___ Texte à lire ___

Les salaires - individuels ou sociaux - sont dépensés quasiment
intégralement (contrairement aux dividendes). Un salaire dépensé
l'est en tant que valeurs ajoutée de certaines productions. Mettons
que je dépense mon chômage, mon salaire fonctionnaire ou mon
salaire ouvrier à acheter des machins, l'achat de ces machins crée
une valeur ajoutée, permet de transformer une production en capital
à des entreprises qui, du coup, peuvent tourner.
Petite
parenthèse:
En
termes marxistes de reproduction du capital, on notera les choses
comme suit:
(3)
C
- M - M' - C'
Le
capital initial est investi en marchandises (y compris de l'emploi,
du salaire); il devient d'autres marchandises par la logique de
l'emploi, lesquelles sont revendues pour un capital C'. Il est clair
que, pour pouvoir vendre M', il faut avoir nécessairement un
capital, C', qui est augmenté. Pour que le capital soit augmenté,
il faut que la partie réalisée du capital augmente avec
(4)
C'=
Investissements + Salaires réalisés
Avec,
comme principe, que les bas salaires sont presque intégralement
dépensés à terme, comme nous l'avons vu, qu'ils sont réalisés et
que seuls les salaires très élevés peuvent épargner - et encore,
cette épargne est globalement finalement réalisée à moins d'être
un rentier, comme nous l'avons vu.

___ Données ___

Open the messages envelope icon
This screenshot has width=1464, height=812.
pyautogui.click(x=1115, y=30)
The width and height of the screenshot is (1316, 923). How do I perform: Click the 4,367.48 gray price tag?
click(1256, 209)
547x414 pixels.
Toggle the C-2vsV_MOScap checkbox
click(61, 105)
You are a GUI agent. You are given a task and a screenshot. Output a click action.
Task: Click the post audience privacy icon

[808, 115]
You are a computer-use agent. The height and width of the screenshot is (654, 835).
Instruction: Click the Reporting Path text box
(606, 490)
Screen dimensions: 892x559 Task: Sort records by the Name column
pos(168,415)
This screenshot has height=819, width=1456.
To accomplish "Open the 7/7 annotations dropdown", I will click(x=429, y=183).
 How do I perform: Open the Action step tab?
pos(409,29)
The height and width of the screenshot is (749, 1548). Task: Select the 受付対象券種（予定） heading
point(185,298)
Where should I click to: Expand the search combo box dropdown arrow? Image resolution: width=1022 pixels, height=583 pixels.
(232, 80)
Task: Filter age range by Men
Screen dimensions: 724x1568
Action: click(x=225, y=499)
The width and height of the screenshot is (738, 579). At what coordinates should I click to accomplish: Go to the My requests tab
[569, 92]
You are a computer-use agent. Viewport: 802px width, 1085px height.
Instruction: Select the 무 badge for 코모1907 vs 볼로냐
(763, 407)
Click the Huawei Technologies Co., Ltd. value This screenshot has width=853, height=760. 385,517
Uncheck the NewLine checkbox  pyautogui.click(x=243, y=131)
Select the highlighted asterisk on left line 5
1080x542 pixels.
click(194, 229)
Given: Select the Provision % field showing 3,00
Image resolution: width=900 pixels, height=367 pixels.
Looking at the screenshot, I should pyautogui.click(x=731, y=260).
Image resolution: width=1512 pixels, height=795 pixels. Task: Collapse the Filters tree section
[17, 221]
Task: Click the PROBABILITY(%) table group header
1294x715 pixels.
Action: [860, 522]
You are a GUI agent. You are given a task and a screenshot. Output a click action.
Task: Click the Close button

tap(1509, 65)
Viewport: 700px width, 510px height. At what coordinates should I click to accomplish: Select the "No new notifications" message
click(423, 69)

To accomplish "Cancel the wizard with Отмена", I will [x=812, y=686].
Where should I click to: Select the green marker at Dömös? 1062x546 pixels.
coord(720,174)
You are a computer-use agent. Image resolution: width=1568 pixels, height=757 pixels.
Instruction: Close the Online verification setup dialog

___

- **Travail demandé**
Recopiez mot pour mot le passage du texte sur les salaires qui commence aux mots « Les salaires - individuels » et s'arrête après les mots « coup, peuvent tourner. ».

- **Problème résolu**
Les salaires - individuels ou sociaux - sont dépensés quasiment
intégralement (contrairement aux dividendes). Un salaire dépensé
l'est en tant que valeurs ajoutée de certaines productions. Mettons
que je dépense mon chômage, mon salaire fonctionnaire ou mon
salaire ouvrier à acheter des machins, l'achat de ces machins crée
une valeur ajoutée, permet de transformer une production en capital
à des entreprises qui, du coup, peuvent tourner.